Do you know why Mahatma Gandhi used non-violence as a weapon? Suriya's character in NGK -- Nandha Gopalan Kumaran believes it is because he knew Indians are lazy, used to being trampled upon, have a slavish mentality and will not rise up and do anything unless it affects them directly.
And this is the message he delivers at the end of the film.
His character feels that people vote to just get it over with every five years, even though they know that politicians do everything to preserve their power and make money.
He feels people either don’t care or are too scared to take on the powerful.
A unique interpretation, indeed, of the Mahatma’s philosophy.
Suriya’s highly educated hero takes up organic farming. This angers those who sell fertilisers, pesticides and other allied products.
They burn his crop and the homes of his supporters.
He learns the hard way that, without political support, there is nothing you can do in this democracy.
If you cannot win them, join them.
The film also stars Ravi, who is called Nizhalgal Ravi because he acted in a movie with that name. Nizhal means ‘shadow’ and here, as the father of the hero, he remains silent most of the time.
And the only time he speaks, we learn that he is a Mahavir Chakra recipient with friends in high places.
Director Selvaraghavan, it seems, suddenly decided to give Suriya and Rakul Preet a holiday abroad. So we get a romantic song, which is totally unconnected to the story.
As far as Yuvan Shankar Raja’s music is concerned, the less said the better. The songs are forgettable, as is the background score.
The dance choreography is terrible. Suriya simply moves his collar and looks like a bad imitation of Salman Khan, fiddling with his belt in a hit song.
In Tamil Nadu, showing politicians as corrupt isn’t enough; people here have already accepted that. In the movie, they are also shown as drunk womanisers, who use muscle power for everything.
When the politicians send goons to beat up the hero, I noticed two girls among them, welding knives. If this is not gender equality, what is!
There’s a build-up of a strong woman, who is the chief minister’s right hand.

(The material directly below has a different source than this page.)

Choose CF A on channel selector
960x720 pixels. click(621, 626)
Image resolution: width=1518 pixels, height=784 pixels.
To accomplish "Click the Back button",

I was expecting our venerable Sasikala but it turns out to be a female version of Prashant Kishor, the political strategist who helped some very important people win elections at the national level.
Selvaraghavan started directing movies at a very young age. It seems actors are in such awe of him that they do exactly what he says. So none of the characters look natural.
The two heroines -- Sai Pallavi and Rakul Preet Singh -- 'look’ like they are acting throughout the movie.
Rakul Preet plays the female Prashant Kishor; her bio-data is exactly what we know about Prashant.
Sai Pallavi plays Suriya’s wife and tries to look envious of Rakul, but it just doesn’t gel. And when you see Sai Pallavi in Rakul’s arms, it's hilarious!
Suriya tries his best to make the best of a bad situation.
He is average as the loving husband, the political strategist and action hero, terrible as the farmer and leader and brilliant as the MLA's underling.
He walks with his chest thrust out throughout the movie. It looks odd, as if he is holding his stomach in all the time.
Ilavarasu, as MLA Pandian, is very good.
NGK -- Nandha Gopalan Kumaran is a waste of time and money, unless you are a Suriya fan like me. Then, you can bear it.